Once each of the Environment Sensitive Links was set up (in a central location within the Sitecore Content Tree), then the content authors set all links to these systems to point to the Parent Instance of that environment.  Furthering with the above example, that means that if a Content Author needed to link to “http://www.externalsystema.com”, instead of using an external link to link directly to that URL, they would instead link to the parent item defined above (name “ExternalSystemA”).  After that was done, the Content Authors work regarding Environment Sensitive Links was also complete.

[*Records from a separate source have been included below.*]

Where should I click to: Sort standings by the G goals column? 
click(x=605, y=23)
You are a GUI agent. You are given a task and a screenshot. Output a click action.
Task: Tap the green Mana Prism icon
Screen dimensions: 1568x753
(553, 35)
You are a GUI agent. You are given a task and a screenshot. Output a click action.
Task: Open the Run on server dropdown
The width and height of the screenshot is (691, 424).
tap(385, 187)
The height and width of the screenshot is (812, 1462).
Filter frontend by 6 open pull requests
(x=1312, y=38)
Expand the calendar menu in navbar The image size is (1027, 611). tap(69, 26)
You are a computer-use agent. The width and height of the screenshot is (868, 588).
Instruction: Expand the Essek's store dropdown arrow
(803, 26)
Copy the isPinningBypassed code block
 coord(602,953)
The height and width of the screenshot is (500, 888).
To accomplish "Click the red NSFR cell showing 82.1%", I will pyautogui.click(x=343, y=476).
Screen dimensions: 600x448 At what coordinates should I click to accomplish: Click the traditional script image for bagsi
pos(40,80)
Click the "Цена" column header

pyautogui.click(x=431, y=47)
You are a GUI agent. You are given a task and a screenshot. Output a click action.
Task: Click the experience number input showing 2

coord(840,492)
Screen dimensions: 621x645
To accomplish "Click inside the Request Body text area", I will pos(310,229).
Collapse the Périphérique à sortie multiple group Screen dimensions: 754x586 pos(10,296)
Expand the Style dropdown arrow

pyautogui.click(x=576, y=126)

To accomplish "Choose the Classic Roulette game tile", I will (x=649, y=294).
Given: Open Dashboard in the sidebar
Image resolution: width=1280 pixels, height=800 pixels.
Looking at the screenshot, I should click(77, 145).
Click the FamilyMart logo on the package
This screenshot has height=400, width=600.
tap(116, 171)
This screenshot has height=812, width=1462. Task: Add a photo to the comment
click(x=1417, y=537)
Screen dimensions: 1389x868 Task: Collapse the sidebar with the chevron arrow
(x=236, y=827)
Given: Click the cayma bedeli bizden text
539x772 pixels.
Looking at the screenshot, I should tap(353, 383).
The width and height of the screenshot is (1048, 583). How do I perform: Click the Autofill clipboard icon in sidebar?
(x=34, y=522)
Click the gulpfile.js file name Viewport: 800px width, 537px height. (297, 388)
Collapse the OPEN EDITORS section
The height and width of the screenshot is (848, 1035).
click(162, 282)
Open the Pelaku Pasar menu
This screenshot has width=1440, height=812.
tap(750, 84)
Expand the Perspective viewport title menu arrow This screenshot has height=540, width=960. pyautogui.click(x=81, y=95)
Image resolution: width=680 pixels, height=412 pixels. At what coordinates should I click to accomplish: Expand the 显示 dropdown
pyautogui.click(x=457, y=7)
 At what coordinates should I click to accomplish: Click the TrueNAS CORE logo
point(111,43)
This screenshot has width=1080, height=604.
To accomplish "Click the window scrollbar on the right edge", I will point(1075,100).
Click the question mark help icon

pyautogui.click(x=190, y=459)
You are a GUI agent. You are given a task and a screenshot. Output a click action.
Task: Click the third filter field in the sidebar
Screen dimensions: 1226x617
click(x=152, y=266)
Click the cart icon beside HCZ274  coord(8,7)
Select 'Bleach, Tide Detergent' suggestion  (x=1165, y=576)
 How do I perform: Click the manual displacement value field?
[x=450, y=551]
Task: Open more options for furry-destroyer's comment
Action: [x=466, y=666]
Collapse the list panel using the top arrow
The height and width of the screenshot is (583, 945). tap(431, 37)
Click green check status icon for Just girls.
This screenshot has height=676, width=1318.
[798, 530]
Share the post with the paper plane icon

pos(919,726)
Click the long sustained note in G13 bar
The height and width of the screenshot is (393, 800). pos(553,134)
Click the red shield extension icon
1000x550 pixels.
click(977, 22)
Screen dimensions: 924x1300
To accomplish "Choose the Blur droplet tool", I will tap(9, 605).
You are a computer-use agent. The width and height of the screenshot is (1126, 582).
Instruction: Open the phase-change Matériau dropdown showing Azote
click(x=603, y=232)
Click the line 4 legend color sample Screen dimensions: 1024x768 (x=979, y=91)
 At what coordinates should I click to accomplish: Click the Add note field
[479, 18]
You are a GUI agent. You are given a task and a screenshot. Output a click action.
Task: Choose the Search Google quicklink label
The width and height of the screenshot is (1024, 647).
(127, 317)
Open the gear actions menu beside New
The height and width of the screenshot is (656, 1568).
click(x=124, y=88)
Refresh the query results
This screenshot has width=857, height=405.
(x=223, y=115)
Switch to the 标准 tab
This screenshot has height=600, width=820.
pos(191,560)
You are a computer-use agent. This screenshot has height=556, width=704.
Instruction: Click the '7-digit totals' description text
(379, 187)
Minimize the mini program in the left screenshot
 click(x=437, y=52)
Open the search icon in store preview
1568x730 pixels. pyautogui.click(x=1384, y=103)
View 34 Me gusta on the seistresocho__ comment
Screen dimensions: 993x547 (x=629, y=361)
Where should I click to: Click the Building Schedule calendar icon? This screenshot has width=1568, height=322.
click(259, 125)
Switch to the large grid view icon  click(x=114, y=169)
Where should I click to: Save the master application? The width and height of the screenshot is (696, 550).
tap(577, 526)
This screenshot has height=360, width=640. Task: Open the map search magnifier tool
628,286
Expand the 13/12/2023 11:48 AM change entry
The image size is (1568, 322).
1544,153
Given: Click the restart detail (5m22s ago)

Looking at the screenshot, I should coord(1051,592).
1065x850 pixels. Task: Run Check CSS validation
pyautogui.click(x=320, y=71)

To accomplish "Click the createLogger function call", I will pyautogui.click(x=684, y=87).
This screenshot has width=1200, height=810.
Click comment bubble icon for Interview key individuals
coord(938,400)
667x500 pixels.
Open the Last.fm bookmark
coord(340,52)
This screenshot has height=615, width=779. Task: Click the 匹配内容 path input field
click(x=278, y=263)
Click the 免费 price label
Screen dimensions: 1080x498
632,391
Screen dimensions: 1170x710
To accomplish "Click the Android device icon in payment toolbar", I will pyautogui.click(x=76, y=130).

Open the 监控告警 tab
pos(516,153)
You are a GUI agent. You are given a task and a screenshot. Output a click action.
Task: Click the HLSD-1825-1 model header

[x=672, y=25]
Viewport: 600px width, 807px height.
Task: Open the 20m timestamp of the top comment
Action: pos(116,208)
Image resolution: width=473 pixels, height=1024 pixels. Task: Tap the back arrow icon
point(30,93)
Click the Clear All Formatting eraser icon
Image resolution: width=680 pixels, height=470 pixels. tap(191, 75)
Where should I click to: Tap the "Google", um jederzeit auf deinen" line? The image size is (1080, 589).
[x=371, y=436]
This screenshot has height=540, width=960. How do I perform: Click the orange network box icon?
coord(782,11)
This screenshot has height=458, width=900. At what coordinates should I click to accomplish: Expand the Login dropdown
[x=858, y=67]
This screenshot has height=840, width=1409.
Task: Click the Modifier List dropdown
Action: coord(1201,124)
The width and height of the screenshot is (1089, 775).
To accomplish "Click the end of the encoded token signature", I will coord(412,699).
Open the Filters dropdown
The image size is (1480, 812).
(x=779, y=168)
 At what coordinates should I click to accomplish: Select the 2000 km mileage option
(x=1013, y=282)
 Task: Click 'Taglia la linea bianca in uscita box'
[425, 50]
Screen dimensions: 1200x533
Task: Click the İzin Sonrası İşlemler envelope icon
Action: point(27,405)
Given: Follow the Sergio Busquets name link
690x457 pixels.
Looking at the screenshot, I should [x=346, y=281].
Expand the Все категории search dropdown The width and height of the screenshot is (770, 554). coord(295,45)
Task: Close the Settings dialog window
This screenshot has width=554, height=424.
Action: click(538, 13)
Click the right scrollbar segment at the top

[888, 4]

So what makes the above data templates work?  We went through two iterations of code solutions that both worked.  The first solution that we implemented involved creating a Controller Rendering and attaching it to the Presentation Details of our data template.  (My client is using Sitecore 6.6 and their code is using MVC rather than web forms.  In the web forms world, we would’ve simply created a Sublayout and assigned that to our data template.)  Our Controller Rendering code looked like the following:

public ActionResult EnvironmentSpecificLink()
{
Item myContextItem = Sitecore.Context.Item;
Sitecore.Links.UrlOptions urlOptions = new Sitecore.Links.UrlOptions();
urlOptions.AlwaysIncludeServerUrl = true;
string myURL = Sitecore.Links.LinkManager.GetItemUrl(myContextItem, urlOptions);
string HostName = myURL.Replace("http://", string.Empty).Replace("https://", string.Empty);
if (HostName.Contains('.'))
{
HostName = HostName.Substring(0, HostName.IndexOf('.'));
}
if (HostName.Contains('/'))
{
HostName = HostName.Substring(0, HostName.IndexOf('/'));
}
ChildList myChildren = myContextItem.GetChildren();
foreach (Item myChild in myChildren)
{
if (myChild.Name.ToLower() == HostName.ToLower())
{
myContextItem = myChild;
break;
}
}
string RedirectTo = ((LinkField)myContextItem.Fields["URL"]).Url;
return Redirect(RedirectTo);
}

You can see from that code that when a link to an instance of our Environment Sensitive Link template is triggered, the controller looks to determine if the item being linked to has a child that’s name matches the current environment host name.  If a match is found, the child is set to the variable “myContextItem”.  If no match is found, then  the parent instance remains as “myContextItem”.  At the end, we pull the URL field value from myContextItem and immediately redirect the browser to that new address.

The above code worked perfectly, but it’s of course requiring two round trips because of the redirect.  This isn’t an ideal situation if it can be avoided, which is why we went from that solution to the next.   My client has already created a custom class that they’re using as the default Sitecore Link Provider.   In this class, they were already overriding the GetItemURL method.  We simply took the above code and put it inside this overridden GetItemURL method.  We had to make some slight modifications to check if the item that was being linked to was of the EnvironmentSensitiveLink template, rather than using the Sitecore.Context.Item, but otherwise the concept was the same.  Instead of redirecting though, we simply adjusted the method to return the proper Environment URL.  Now we have a solution that works without any extra server trips!

Again, this scenario is a bit rare, because most companies will only put Production level content into their Authoring environment, but I thought it was a creative utilization of a data template, so I wanted to share it with anyone who may have a similar problem.